Comment 4 Justin Mason 2008-01-24 01:37:54 UTC
(In reply to comment #0)
> if that gets in, we could possibly use BerkeleyDB (if installed) to
auto-upgrade dbs.

in the bug, the developer says "I already have this in my development copy, must
do a release soon."  that was in 0.26, and it's now at 0.33, but I can't see any
upgrade() methods. hmm.
Comment 5 Theo Van Dinter 2008-01-24 08:16:24 UTC
(In reply to comment #3)
> anyway, it's availability isn't great.  We *could* use it when available, using
> its spiffy features, and fallback to DB_File where not, I suppose.

fwiw, I was thinking of making a new BerkeleyDB BayesStore module, as opposed to making DBM more 
complicated than it already is.
Comment 6 Justin Mason 2008-01-24 08:31:29 UTC
(In reply to comment #5)
> fwiw, I was thinking of making a new BerkeleyDB BayesStore module, as opposed
to making DBM more complicated than it already is.

ok, good point, we have enough complexity there alright. ;)
that worked fine for Mail::SpamAssassin::BayesStore::SDBM....
Comment 7 Mark Martinec 2008-01-24 09:59:37 UTC
> I was thinking of making a new BerkeleyDB BayesStore module,
> as opposed to making DBM more complicated than it already is.

That would be nice (although I've given up the use of bdb for
Bayes and AWL in favour of SQL a long time ago - it was causing
too much maintenance trouble and slowness when database grow
very large).

I'm using bdb databases in amavisd-new since v2.0, July 2004,
and doing it exclusively through a BerkeleyDB module with explicit
subroutine calls, avoiding a hash tie in order to have full control
on options and results of operations. Four databases are used:
three hashes and one queue (SNMP-like stats counters, process status
for each child process, a cache of recent results, and a queue for
purging a cache). Fine-grained locking is used at a record level,
using "Berkeley DB Concurrent Data Store" (cursors) for the purpose,
so database is never locked globally.
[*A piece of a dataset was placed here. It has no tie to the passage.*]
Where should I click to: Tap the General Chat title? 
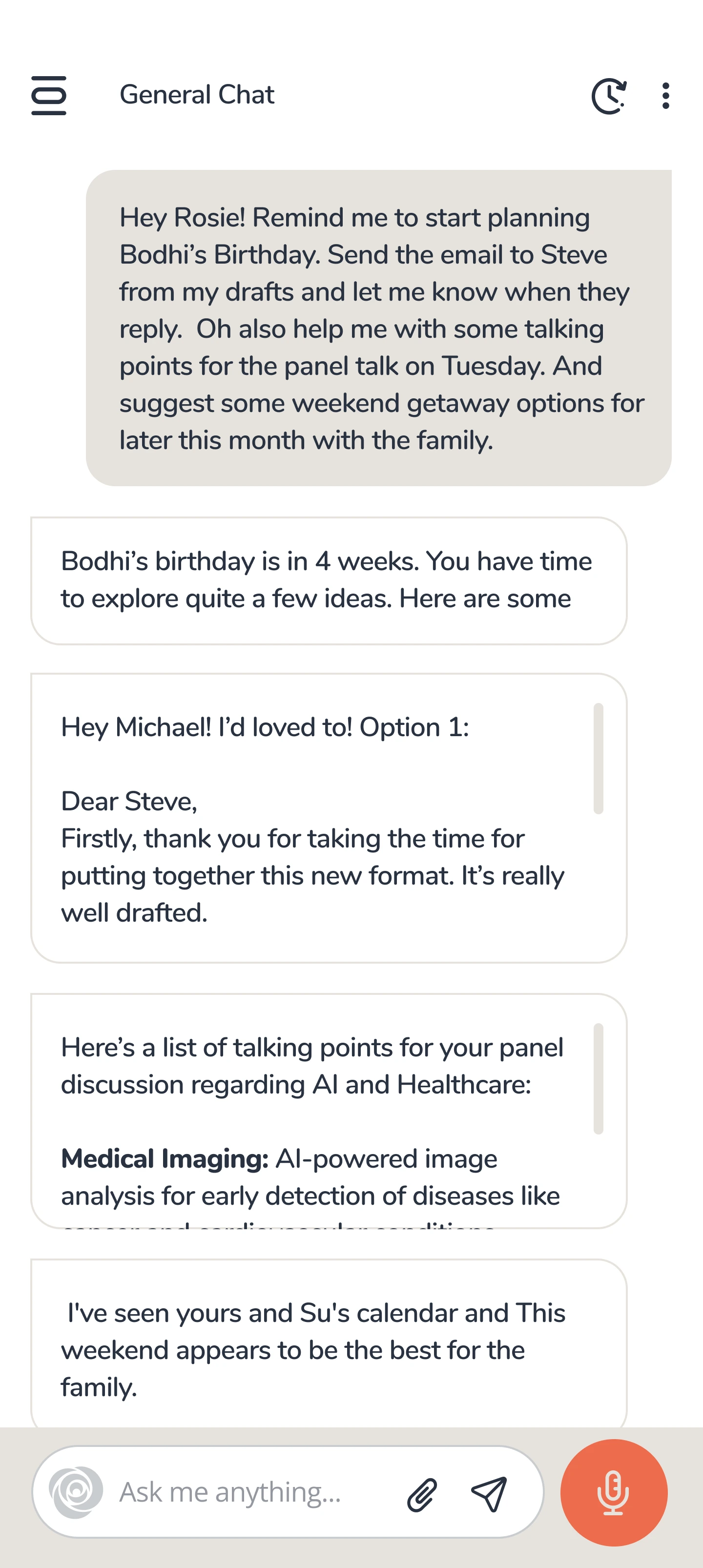197,95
The bdb V3.1 or better is
required, V4 is recommended.

I'm quite happy with how BerkeleyDB has performed its task, and its
keeping up with new versions of libdb. There were some quirks in
the underlying libdb, but recent versions (4.3, 4.4, 4.5, 4.6)
work very well for my purposes, even under heavy concurrent use.
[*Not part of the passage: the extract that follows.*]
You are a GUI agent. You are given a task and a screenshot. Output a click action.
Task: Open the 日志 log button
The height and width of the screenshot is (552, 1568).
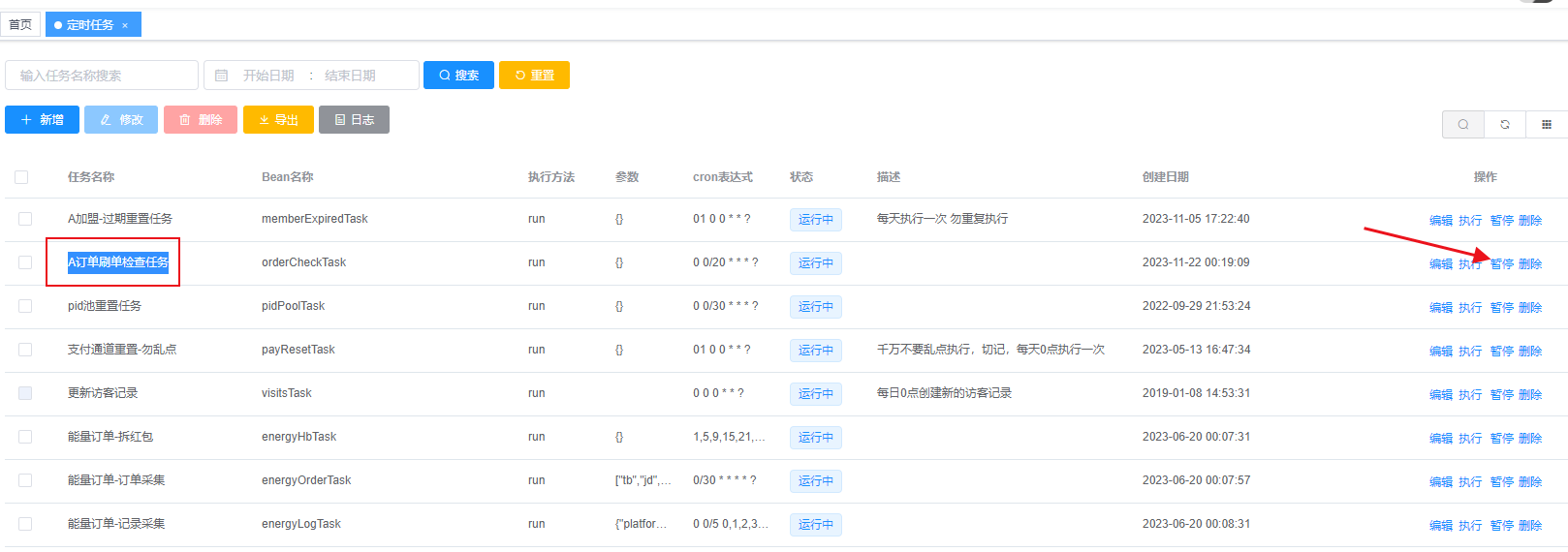coord(354,120)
There were hardly any complaints about BerkeleyDB not being part
of the Perl core modules. SpamAssassin and amavisd-new use plenty
of non-core modules, so BerkeleyDB is just one more.
Comment 8 Mark Martinec 2009-04-13 14:00:08 UTC
(In reply to comment #5)
> I was thinking of making a new BerkeleyDB BayesStore module, as opposed
> to making DBM more complicated than it already is.